RECORD EXTRACTS START

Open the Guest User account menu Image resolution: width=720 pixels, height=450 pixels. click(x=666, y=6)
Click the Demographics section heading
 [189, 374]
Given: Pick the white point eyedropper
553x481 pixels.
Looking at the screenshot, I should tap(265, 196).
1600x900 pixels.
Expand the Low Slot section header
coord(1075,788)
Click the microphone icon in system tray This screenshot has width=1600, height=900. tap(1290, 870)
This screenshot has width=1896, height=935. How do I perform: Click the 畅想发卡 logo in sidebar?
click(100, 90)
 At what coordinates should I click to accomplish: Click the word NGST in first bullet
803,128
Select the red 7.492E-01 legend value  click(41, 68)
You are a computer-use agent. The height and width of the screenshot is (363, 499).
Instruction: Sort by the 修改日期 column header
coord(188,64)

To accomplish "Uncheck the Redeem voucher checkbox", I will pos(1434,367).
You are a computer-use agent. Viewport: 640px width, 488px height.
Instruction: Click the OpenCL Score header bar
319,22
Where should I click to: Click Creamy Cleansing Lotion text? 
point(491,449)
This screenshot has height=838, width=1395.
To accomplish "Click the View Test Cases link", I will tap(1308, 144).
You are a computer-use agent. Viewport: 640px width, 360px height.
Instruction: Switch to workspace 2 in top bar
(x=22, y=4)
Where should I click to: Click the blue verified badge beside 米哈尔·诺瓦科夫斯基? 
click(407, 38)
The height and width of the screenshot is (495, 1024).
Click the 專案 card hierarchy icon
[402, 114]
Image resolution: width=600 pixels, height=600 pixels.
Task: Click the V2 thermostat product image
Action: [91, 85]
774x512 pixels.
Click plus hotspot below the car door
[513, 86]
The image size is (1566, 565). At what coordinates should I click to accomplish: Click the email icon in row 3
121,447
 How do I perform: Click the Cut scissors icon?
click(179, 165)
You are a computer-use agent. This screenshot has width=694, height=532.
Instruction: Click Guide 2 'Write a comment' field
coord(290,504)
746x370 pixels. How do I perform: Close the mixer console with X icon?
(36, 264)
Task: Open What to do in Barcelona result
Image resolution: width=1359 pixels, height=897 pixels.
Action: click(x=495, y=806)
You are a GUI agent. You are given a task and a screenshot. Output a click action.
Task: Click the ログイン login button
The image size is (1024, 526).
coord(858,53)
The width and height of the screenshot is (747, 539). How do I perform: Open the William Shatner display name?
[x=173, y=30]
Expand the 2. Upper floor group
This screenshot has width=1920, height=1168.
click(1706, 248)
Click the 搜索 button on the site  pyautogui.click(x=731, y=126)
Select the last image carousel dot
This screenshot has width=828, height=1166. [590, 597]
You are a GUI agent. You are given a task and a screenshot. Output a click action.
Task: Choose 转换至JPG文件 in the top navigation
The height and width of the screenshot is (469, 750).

RECORD EXTRACTS END

(WORK REQUEST): Your task is to retype the data exactly, with no line missing.

(ANSWER TO THIS PROBLEM):
Open the Guest User account menu Image resolution: width=720 pixels, height=450 pixels. click(x=666, y=6)
Click the Demographics section heading
 [189, 374]
Given: Pick the white point eyedropper
553x481 pixels.
Looking at the screenshot, I should tap(265, 196).
1600x900 pixels.
Expand the Low Slot section header
coord(1075,788)
Click the microphone icon in system tray This screenshot has width=1600, height=900. tap(1290, 870)
This screenshot has width=1896, height=935. How do I perform: Click the 畅想发卡 logo in sidebar?
click(100, 90)
 At what coordinates should I click to accomplish: Click the word NGST in first bullet
803,128
Select the red 7.492E-01 legend value  click(41, 68)
You are a computer-use agent. The height and width of the screenshot is (363, 499).
Instruction: Sort by the 修改日期 column header
coord(188,64)

To accomplish "Uncheck the Redeem voucher checkbox", I will pos(1434,367).
You are a computer-use agent. Viewport: 640px width, 488px height.
Instruction: Click the OpenCL Score header bar
319,22
Where should I click to: Click Creamy Cleansing Lotion text? 
point(491,449)
This screenshot has height=838, width=1395.
To accomplish "Click the View Test Cases link", I will tap(1308, 144).
You are a computer-use agent. Viewport: 640px width, 360px height.
Instruction: Switch to workspace 2 in top bar
(x=22, y=4)
Where should I click to: Click the blue verified badge beside 米哈尔·诺瓦科夫斯基? 
click(407, 38)
The height and width of the screenshot is (495, 1024).
Click the 專案 card hierarchy icon
[402, 114]
Image resolution: width=600 pixels, height=600 pixels.
Task: Click the V2 thermostat product image
Action: [91, 85]
774x512 pixels.
Click plus hotspot below the car door
[513, 86]
The image size is (1566, 565). At what coordinates should I click to accomplish: Click the email icon in row 3
121,447
 How do I perform: Click the Cut scissors icon?
click(179, 165)
You are a computer-use agent. This screenshot has width=694, height=532.
Instruction: Click Guide 2 'Write a comment' field
coord(290,504)
746x370 pixels. How do I perform: Close the mixer console with X icon?
(36, 264)
Task: Open What to do in Barcelona result
Image resolution: width=1359 pixels, height=897 pixels.
Action: click(x=495, y=806)
You are a GUI agent. You are given a task and a screenshot. Output a click action.
Task: Click the ログイン login button
The image size is (1024, 526).
coord(858,53)
The width and height of the screenshot is (747, 539). How do I perform: Open the William Shatner display name?
[x=173, y=30]
Expand the 2. Upper floor group
This screenshot has width=1920, height=1168.
click(1706, 248)
Click the 搜索 button on the site  pyautogui.click(x=731, y=126)
Select the last image carousel dot
This screenshot has width=828, height=1166. [590, 597]
You are a GUI agent. You are given a task and a screenshot. Output a click action.
Task: Choose 转换至JPG文件 in the top navigation
The height and width of the screenshot is (469, 750).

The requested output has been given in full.